Takase:  I'm shifting to fight overseas [in America].

McKinney:  You have only fought one time in the last year. What is the reason for this?
Takase:  Yes. There were some political reasons that blocked me from fighting in Japan.

McKinney:  You've gone just 4-6 in MMA since beating Anderson Silva in 2003. How did beating Silva affect your career?
Takase:  After the fight, my opponents have intended to avoid fighting me on the ground. Also, I wasn't so good at striking. That might have affected my record.

McKinney:  I know that you would certainly like to fight Anderson Silva again. Are you willing to call him out?
Takase:  Yes. Anderson Silva has been much stronger than the time I fought. But I'm different and evolved too. I'm so confident that I [would] submit him with the beautiful triangle choke again if there [was] a rematch.

McKinney:  Why have so many fighters underrated your grappling skills and allowed fights to go to the ground?
Takase:  Actually not. After the fight against Silva, all of my opponents except Carlos [Newton] and Chris [Brennan] avoided to fight me on the ground. So I had to make them fight on the ground.

McKinney:  Having tough opponents throughout your career shows in your record of 9-13. Do you see the bad record as a hindrance to your future in the sport? Is it hard to find fights for a fighter who has won just 40 percent of his fights?
Takase:  I couldn't care less about the record. In Pride, I had no power to choose my opponents. Even if opponent was much heavier than me, I had to fight. Also, I had to fight even though I was injured. Now I know I was idiot, but if I rejected, I would have no place to fight. That is the truth. If I could have chosen who to fight, I wouldn't have faced Mach Sakurai and Hector Lombard (laughs).

But now, with a good manager and agent, I can fight in the best condition in my fights. I don't think the bad record is a hindrance to find a fight. But to get into UFC, the record is a hindrance (laughs).

McKinney:  You've fought in the U.S. twice in your career. Is it a goal to make it back to one of the top American promotions?
Takase:  Definitely, my final destination is the UFC. I want to finish my MMA career in the UFC. But it would be great if I can fight in other great promotions in the world before UFC. There are some great MMA promotions where fighters are respected—MFC and W-1 in Canada, X-1 in Hawaii, PWP's "War on the Mainland," and more.

McKinney:  Tell me about your time in Pride.
Takase:  Oh so many things to tell! The main part is that I faced the dark side of Japanese MMA. But at the same time, I saw many great guys such as Kazushi Sakuraba, Hidehiko Yoshida, Kazuo Misaki, and more.

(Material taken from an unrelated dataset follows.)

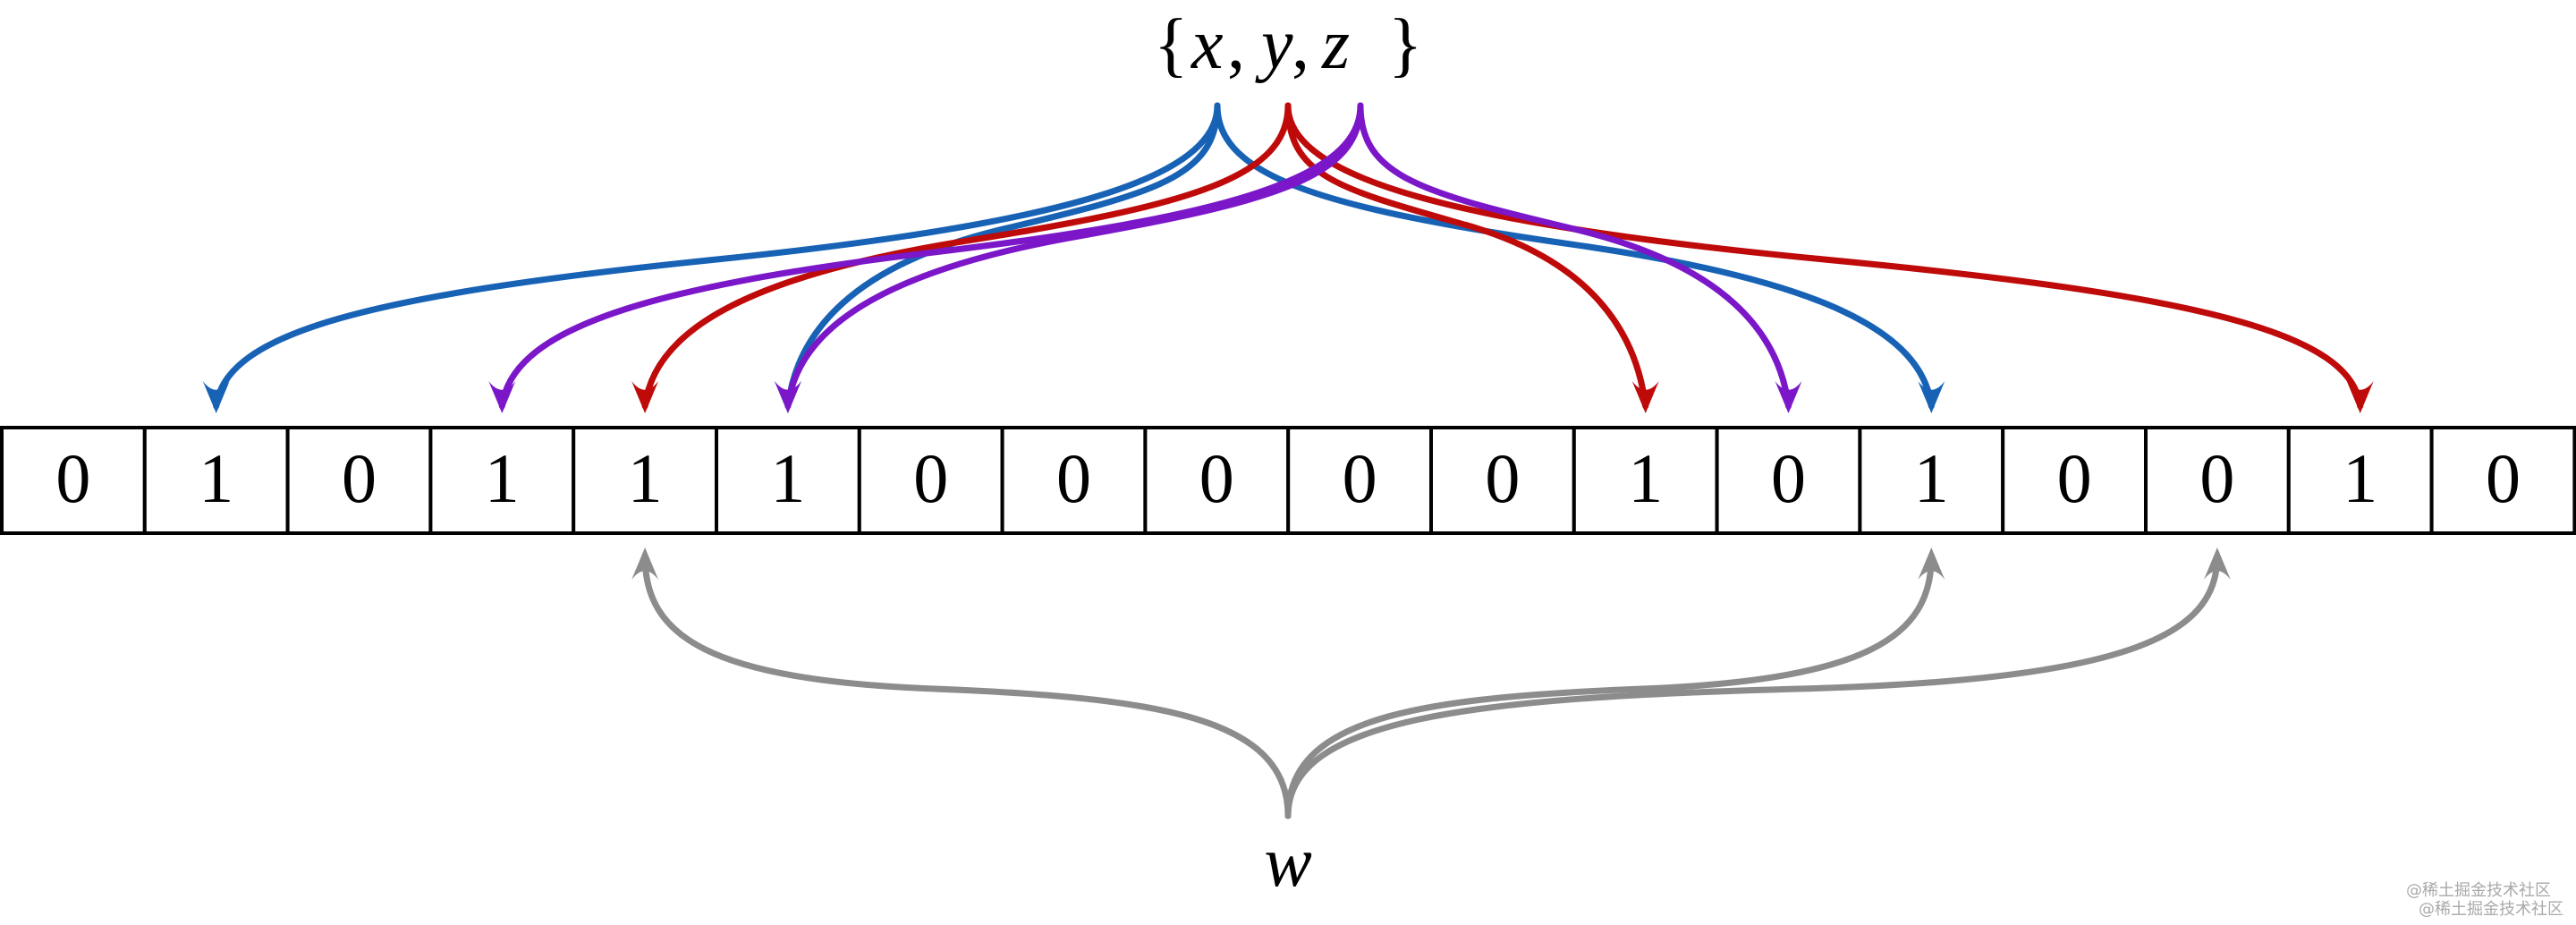 The image size is (2576, 925). Describe the element at coordinates (1288, 862) in the screenshot. I see `query-element-w: w` at that location.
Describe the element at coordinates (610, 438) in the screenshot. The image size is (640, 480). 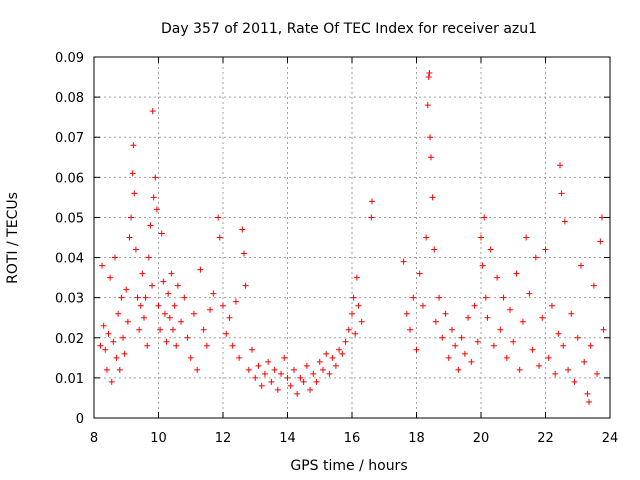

McKinney:  You've already been fighting for 12 years. How much longer do you plan to continue fighting?
Takase:  Maybe three more years. I hope to "die” (retire) in the UFC.

McKinney:  Are you still doing your music and playing the piano?
Takase:  Yes (laughs)! I can make a song. I sometimes play the piano at weddings for my friends and I volunteer at a nursing home.

McKinney:
  Thank you for your time, and good luck in the future.
Takase:  Thanks David. See you in the U.S. soon!